きらびやかに彩られたカジノが毒々しく光り夜の闇に浮かび上がる。
大金が飛び交い、人生の明暗が交錯する中、ポーカーに勤しむ男はカードを片手に握り締め、もう片方の手をデッキに伸ばす。
動揺を悟られないよう、ゆっくりと慎重に。
胸の中の心臓が暴れ回る。早鐘の様にけたたましく心音を響かせて。
その余波で吐く息や腕が震えるのを堪えながら今、ゆっくりとカードに指を掛け、ペラリとその端を小さく捲り上げた。数字はまだ見えない。
狙う役はフルハウス。今の手札は、
:diamonds:のJ、:spades:のJ、:diamonds:の四、:spades:の4。
:clubs:のJは既に捨て札の中。

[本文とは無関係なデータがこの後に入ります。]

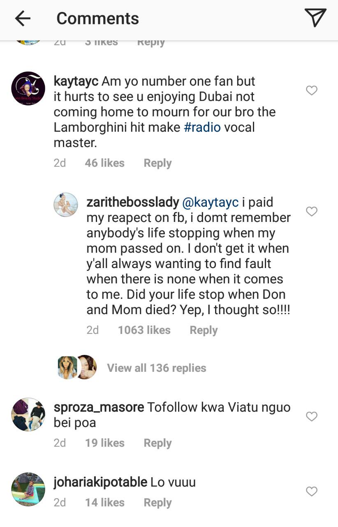Image resolution: width=338 pixels, height=527 pixels.
Task: Open the #radio hashtag link
Action: click(x=202, y=127)
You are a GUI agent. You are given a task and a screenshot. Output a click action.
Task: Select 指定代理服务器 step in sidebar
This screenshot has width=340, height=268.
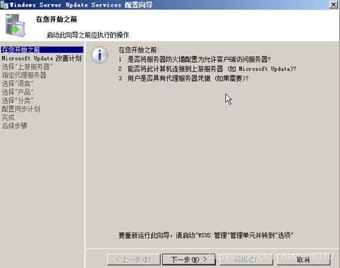pos(24,75)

:hearts:のJはまだ出ていないが、:hearts:のロイヤルストレート狙いが他に居るので望みは薄い。
とにかく四。それで全てが解決する。
もう賭けられる金は全てベットした。これで引いたカードが思惑を外れているとなると………。
デッキから引き揚げた一枚。その札に全く脈絡の無い数字を幻視すると、嫌でも心音が加速する。

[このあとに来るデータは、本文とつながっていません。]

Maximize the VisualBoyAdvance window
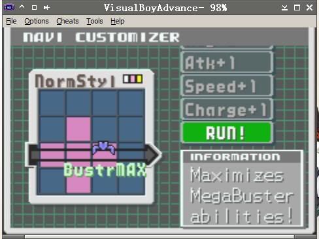This screenshot has height=239, width=319. (297, 8)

鼓動が激し過ぎて胸が痛い。呼吸も早く浅くなり覚束ない。腕が痙攣しそうだ。
いっそ、このまま気絶できればどれだけ良いか。
(いや、考えまい)
ゆっくりと細長く息を吐いて気持ちを落ち着ける。
結果を知るのは怖い。
だがここまで来たら開き直るしかない。
運否天賦。いよいよ覚悟を決めてカードの中身を見た。